(Stored items)
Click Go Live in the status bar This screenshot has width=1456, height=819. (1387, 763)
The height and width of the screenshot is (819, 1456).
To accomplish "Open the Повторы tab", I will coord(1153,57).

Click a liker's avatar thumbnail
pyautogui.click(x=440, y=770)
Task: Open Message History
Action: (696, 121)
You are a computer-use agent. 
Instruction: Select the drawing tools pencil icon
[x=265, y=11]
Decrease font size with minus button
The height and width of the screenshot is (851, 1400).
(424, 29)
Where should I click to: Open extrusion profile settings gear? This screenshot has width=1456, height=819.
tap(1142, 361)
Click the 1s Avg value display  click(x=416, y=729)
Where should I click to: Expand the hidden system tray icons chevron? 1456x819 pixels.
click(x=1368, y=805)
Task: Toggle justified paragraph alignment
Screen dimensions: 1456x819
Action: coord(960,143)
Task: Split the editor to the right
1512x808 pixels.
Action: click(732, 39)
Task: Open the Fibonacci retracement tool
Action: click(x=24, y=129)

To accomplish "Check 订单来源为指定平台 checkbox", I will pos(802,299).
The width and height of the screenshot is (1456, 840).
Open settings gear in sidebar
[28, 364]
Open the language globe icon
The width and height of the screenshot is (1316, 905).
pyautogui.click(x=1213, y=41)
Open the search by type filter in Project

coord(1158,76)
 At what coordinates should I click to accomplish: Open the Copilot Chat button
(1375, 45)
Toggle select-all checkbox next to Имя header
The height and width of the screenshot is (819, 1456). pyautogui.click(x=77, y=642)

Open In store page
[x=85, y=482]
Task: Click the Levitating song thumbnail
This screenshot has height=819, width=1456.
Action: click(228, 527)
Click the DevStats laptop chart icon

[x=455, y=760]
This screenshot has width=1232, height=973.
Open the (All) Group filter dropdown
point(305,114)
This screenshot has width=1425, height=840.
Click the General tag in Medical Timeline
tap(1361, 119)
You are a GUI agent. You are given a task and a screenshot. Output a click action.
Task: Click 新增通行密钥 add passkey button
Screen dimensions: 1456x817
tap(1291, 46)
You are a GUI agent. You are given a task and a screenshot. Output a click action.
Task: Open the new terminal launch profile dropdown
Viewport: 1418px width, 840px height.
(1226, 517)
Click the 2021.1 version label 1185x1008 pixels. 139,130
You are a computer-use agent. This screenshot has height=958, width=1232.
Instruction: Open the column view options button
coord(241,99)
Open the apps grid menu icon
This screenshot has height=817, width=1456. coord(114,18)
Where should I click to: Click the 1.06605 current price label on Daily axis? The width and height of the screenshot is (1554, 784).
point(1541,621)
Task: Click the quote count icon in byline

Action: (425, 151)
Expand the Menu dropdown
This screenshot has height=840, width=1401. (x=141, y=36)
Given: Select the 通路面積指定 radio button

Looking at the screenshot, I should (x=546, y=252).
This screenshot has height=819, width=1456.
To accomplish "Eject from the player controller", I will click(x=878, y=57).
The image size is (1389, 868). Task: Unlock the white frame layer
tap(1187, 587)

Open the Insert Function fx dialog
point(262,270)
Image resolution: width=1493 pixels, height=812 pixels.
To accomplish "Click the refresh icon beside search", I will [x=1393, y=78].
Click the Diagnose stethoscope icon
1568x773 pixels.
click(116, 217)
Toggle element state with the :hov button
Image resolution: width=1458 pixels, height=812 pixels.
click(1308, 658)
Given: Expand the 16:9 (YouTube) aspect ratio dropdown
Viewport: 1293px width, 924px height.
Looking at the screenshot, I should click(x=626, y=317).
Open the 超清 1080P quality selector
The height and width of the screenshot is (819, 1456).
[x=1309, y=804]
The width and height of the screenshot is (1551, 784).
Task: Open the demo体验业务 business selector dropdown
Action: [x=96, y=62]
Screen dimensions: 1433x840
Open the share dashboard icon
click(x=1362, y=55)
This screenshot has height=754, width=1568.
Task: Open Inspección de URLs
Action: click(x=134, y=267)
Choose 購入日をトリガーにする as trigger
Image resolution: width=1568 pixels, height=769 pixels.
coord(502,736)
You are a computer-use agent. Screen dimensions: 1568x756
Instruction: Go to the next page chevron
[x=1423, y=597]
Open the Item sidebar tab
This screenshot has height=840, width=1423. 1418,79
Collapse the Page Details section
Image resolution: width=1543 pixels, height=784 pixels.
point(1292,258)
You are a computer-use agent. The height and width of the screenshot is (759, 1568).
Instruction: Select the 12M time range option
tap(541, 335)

THE PROBLEM: Find the number of lines in the data above that contain "computer". Please give that number alone.

WRITTEN ANSWER: 4